Give back all of the data verbatim.

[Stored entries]
————

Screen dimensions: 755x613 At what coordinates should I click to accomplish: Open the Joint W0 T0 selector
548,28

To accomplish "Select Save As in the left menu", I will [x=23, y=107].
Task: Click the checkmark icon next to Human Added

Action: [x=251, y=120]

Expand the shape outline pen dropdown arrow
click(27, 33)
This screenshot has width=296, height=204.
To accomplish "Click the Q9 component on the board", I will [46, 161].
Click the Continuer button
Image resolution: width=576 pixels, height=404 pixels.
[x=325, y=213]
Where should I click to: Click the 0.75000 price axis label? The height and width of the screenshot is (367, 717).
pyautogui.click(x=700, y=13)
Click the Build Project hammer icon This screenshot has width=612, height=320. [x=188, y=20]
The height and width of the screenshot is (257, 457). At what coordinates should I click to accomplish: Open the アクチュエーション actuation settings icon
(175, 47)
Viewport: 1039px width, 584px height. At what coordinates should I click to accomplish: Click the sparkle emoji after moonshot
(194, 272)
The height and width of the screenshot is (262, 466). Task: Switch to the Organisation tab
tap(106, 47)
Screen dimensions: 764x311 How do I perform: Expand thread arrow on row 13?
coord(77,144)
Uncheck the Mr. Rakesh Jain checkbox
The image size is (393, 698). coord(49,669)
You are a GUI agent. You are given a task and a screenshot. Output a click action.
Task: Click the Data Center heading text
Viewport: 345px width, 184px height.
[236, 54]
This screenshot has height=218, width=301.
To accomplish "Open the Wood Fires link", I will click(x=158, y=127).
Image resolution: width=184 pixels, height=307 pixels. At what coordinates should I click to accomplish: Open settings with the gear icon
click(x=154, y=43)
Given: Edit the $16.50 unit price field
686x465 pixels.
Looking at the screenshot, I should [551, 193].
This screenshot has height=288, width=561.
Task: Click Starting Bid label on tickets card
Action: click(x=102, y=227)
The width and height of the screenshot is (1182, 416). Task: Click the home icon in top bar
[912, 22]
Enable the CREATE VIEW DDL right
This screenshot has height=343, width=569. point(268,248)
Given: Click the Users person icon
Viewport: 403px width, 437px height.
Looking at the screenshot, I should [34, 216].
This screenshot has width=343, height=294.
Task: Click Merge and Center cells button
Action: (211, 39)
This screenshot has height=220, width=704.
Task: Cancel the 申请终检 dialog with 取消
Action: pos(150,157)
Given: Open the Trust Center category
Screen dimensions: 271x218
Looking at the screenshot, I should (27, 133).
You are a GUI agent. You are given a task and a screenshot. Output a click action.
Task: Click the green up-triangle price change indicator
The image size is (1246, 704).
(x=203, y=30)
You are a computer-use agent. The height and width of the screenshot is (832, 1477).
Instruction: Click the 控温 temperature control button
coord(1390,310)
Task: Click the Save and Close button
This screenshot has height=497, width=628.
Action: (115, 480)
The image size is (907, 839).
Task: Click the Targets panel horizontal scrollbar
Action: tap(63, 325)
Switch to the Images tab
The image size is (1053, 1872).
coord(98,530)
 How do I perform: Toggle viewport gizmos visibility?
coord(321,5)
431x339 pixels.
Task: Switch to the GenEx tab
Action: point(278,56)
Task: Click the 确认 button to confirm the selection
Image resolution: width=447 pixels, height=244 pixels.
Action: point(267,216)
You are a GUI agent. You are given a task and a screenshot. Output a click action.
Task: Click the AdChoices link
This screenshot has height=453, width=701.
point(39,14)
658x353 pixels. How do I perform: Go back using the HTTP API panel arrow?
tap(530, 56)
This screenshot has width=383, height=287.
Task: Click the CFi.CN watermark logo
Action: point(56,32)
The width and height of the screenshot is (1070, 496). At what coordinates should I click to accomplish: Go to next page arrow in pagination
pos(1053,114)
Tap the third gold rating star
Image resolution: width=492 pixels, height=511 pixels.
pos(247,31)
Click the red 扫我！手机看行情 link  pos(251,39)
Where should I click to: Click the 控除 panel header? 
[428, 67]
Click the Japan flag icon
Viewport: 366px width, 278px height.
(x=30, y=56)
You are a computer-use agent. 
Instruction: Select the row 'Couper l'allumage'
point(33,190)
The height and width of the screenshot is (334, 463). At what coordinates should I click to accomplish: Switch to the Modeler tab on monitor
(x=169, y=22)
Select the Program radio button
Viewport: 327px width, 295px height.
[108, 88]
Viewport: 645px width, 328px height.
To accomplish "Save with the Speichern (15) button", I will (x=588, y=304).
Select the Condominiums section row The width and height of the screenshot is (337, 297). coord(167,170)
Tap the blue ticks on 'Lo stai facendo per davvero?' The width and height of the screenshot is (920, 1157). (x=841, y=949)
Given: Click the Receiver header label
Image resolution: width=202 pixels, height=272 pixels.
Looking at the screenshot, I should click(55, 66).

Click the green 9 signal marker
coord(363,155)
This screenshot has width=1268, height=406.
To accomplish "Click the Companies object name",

————

**Result of the task:**
Screen dimensions: 755x613 At what coordinates should I click to accomplish: Open the Joint W0 T0 selector
548,28

To accomplish "Select Save As in the left menu", I will [x=23, y=107].
Task: Click the checkmark icon next to Human Added

Action: [x=251, y=120]

Expand the shape outline pen dropdown arrow
click(27, 33)
This screenshot has width=296, height=204.
To accomplish "Click the Q9 component on the board", I will [46, 161].
Click the Continuer button
Image resolution: width=576 pixels, height=404 pixels.
[x=325, y=213]
Where should I click to: Click the 0.75000 price axis label? The height and width of the screenshot is (367, 717).
pyautogui.click(x=700, y=13)
Click the Build Project hammer icon This screenshot has width=612, height=320. [x=188, y=20]
The height and width of the screenshot is (257, 457). At what coordinates should I click to accomplish: Open the アクチュエーション actuation settings icon
(175, 47)
Viewport: 1039px width, 584px height. At what coordinates should I click to accomplish: Click the sparkle emoji after moonshot
(194, 272)
The height and width of the screenshot is (262, 466). Task: Switch to the Organisation tab
tap(106, 47)
Screen dimensions: 764x311 How do I perform: Expand thread arrow on row 13?
coord(77,144)
Uncheck the Mr. Rakesh Jain checkbox
The image size is (393, 698). coord(49,669)
You are a GUI agent. You are given a task and a screenshot. Output a click action.
Task: Click the Data Center heading text
Viewport: 345px width, 184px height.
[236, 54]
This screenshot has height=218, width=301.
To accomplish "Open the Wood Fires link", I will click(x=158, y=127).
Image resolution: width=184 pixels, height=307 pixels. At what coordinates should I click to accomplish: Open settings with the gear icon
click(x=154, y=43)
Given: Edit the $16.50 unit price field
686x465 pixels.
Looking at the screenshot, I should [551, 193].
This screenshot has height=288, width=561.
Task: Click Starting Bid label on tickets card
Action: click(x=102, y=227)
The width and height of the screenshot is (1182, 416). Task: Click the home icon in top bar
[912, 22]
Enable the CREATE VIEW DDL right
This screenshot has height=343, width=569. point(268,248)
Given: Click the Users person icon
Viewport: 403px width, 437px height.
Looking at the screenshot, I should [34, 216].
This screenshot has width=343, height=294.
Task: Click Merge and Center cells button
Action: (211, 39)
This screenshot has height=220, width=704.
Task: Cancel the 申请终检 dialog with 取消
Action: pos(150,157)
Given: Open the Trust Center category
Screen dimensions: 271x218
Looking at the screenshot, I should (27, 133).
You are a GUI agent. You are given a task and a screenshot. Output a click action.
Task: Click the green up-triangle price change indicator
The image size is (1246, 704).
(x=203, y=30)
You are a computer-use agent. The height and width of the screenshot is (832, 1477).
Instruction: Click the 控温 temperature control button
coord(1390,310)
Task: Click the Save and Close button
This screenshot has height=497, width=628.
Action: (115, 480)
The image size is (907, 839).
Task: Click the Targets panel horizontal scrollbar
Action: tap(63, 325)
Switch to the Images tab
The image size is (1053, 1872).
coord(98,530)
 How do I perform: Toggle viewport gizmos visibility?
coord(321,5)
431x339 pixels.
Task: Switch to the GenEx tab
Action: point(278,56)
Task: Click the 确认 button to confirm the selection
Image resolution: width=447 pixels, height=244 pixels.
Action: point(267,216)
You are a GUI agent. You are given a task and a screenshot. Output a click action.
Task: Click the AdChoices link
This screenshot has height=453, width=701.
point(39,14)
658x353 pixels. How do I perform: Go back using the HTTP API panel arrow?
tap(530, 56)
This screenshot has width=383, height=287.
Task: Click the CFi.CN watermark logo
Action: point(56,32)
The width and height of the screenshot is (1070, 496). At what coordinates should I click to accomplish: Go to next page arrow in pagination
pos(1053,114)
Tap the third gold rating star
Image resolution: width=492 pixels, height=511 pixels.
pos(247,31)
Click the red 扫我！手机看行情 link  pos(251,39)
Where should I click to: Click the 控除 panel header? 
[428, 67]
Click the Japan flag icon
Viewport: 366px width, 278px height.
(x=30, y=56)
You are a computer-use agent. 
Instruction: Select the row 'Couper l'allumage'
point(33,190)
The height and width of the screenshot is (334, 463). At what coordinates should I click to accomplish: Switch to the Modeler tab on monitor
(x=169, y=22)
Select the Program radio button
Viewport: 327px width, 295px height.
[108, 88]
Viewport: 645px width, 328px height.
To accomplish "Save with the Speichern (15) button", I will (x=588, y=304).
Select the Condominiums section row The width and height of the screenshot is (337, 297). coord(167,170)
Tap the blue ticks on 'Lo stai facendo per davvero?' The width and height of the screenshot is (920, 1157). (x=841, y=949)
Given: Click the Receiver header label
Image resolution: width=202 pixels, height=272 pixels.
Looking at the screenshot, I should click(55, 66).

Click the green 9 signal marker
coord(363,155)
This screenshot has width=1268, height=406.
To accomplish "Click the Companies object name",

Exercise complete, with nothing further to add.